La coordinación de gobiernos federales, estatales y municipales es clave para el funcionamiento adecuado de la seguridad pública. La delincuencia lo sabe, y por eso se infiltra para generar desconfianza y resquebrajar el todo que debería ser la política institucional de seguridad pública.

Por experiencia sé que únicamente con decisión y voluntad de servicio a la ciudadanía, sin dar cabida a la corrupción del crimen, es que se puede abordar los temas de seguridad. Cuando la desconfianza atrapa a la autoridad en cualquier nivel, el esquema se rompe y todo se viene abajo.

Estamos en época electoral. Por lo tanto, las fuerzas políticas se enzarzan en una lucha cotidiana para determinar cuál proyecto y propuesta es mejor, con el objetivo de ganar la competencia, de ganar la elección.

Ahí también intenta infiltrarse el crimen.

Peligrosamente, cada vez es más evidente el afán de los criminales para colarse en las elecciones en varias regiones del país, ya sea ejerciendo el terror para amedrentar a la ciudadanía o para infiltrar a las autoridades de gobierno o electorales.

Hemos de tener mucha atención y combatir esa amenaza, haciendo cada quien lo que le toca según el orden jurídico y según nuestras responsabilidades. Quienes tenemos una representación política, debemos apegarnos a las leyes y ver por el interés de la ciudadanía, y quienes tienen la responsabilidad de seguridad pública hacer su trabajo.

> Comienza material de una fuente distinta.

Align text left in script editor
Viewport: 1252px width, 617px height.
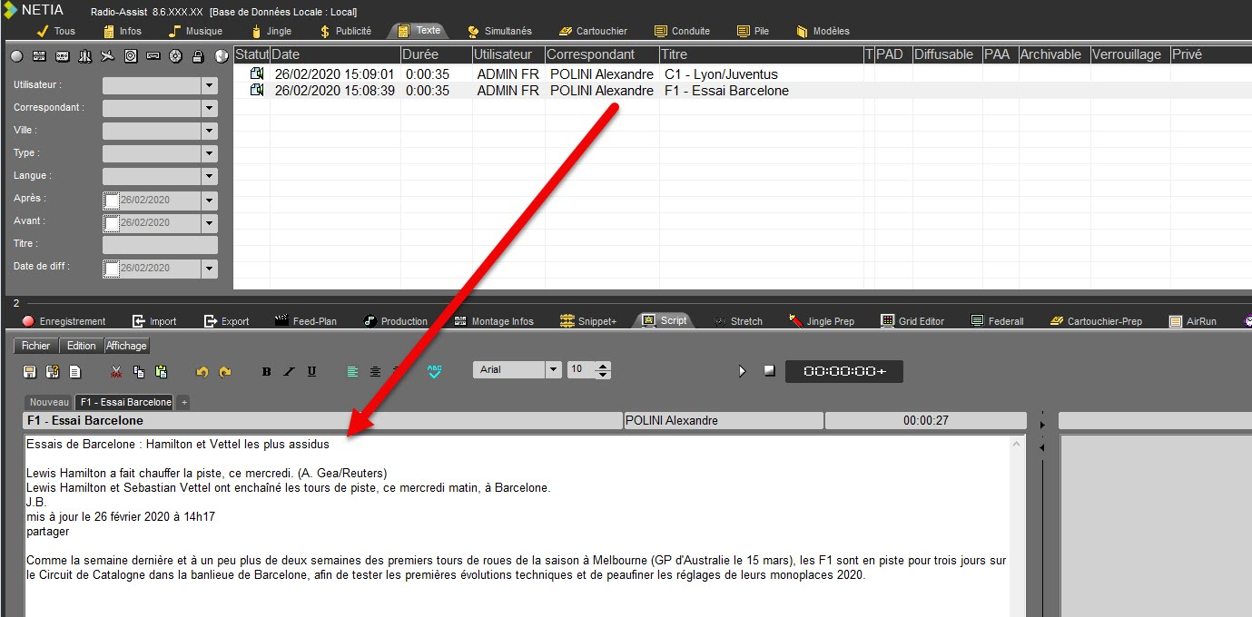coord(352,371)
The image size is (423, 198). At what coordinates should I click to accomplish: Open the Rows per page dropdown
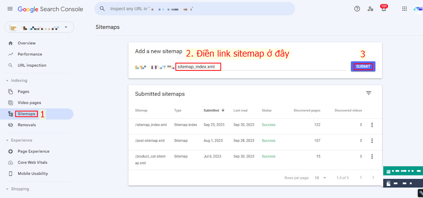click(320, 178)
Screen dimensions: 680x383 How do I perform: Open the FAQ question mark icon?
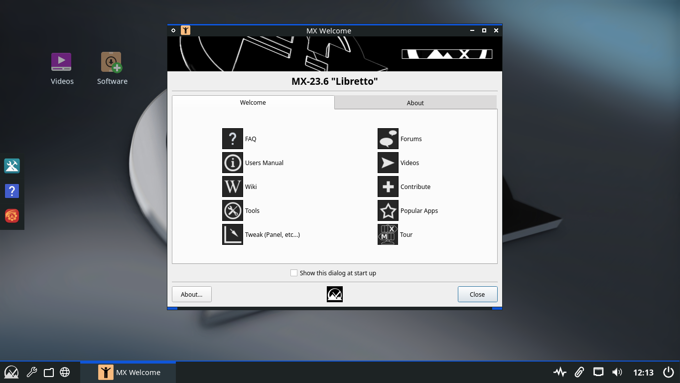(x=232, y=139)
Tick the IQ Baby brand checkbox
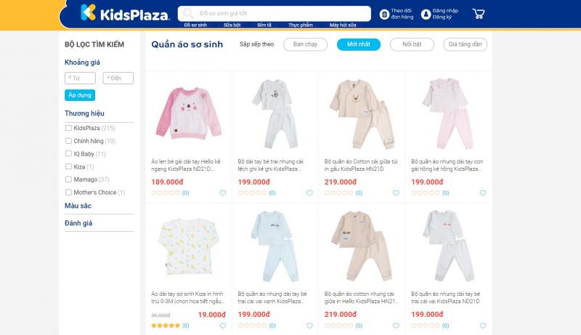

No son tareas fáciles. Como gobernadora, me tocó la responsabilidad de la seguridad pública en Yucatán, y enfrentamos amenazas y embates del crimen organizado. Resistimos y generamos un esquema y una organización policial profesional que hasta hoy en día sigue siendo la base de la seguridad estatal.

Desde luego, la seguridad no se construye solo con órdenes ni es un trabajo solo de quienes gobiernan. Pero sí es responsabilidad de quienes gobiernan, de quienes están al mando, no hacerse de la vista gorda y sí en cambio actuar con decisión, sin dudar ni temblar.

Nadie ha dicho que sea una tarea fácil, nadie ha dicho que no es una labor libre de temores o de riesgos. Pero esa es la tarea y la labor para la que la gente elige a sus gobernantes, y es una responsabilidad que se asume al momento de rendir protesta.

El clima de violencia está rebasando a las autoridades en varias entidades federativas. Es hora de que en todos los niveles de gobierno se refleje el compromiso asumido con la ciudadanía. Solo de esa forma se podrá generar seguridad para todas las personas.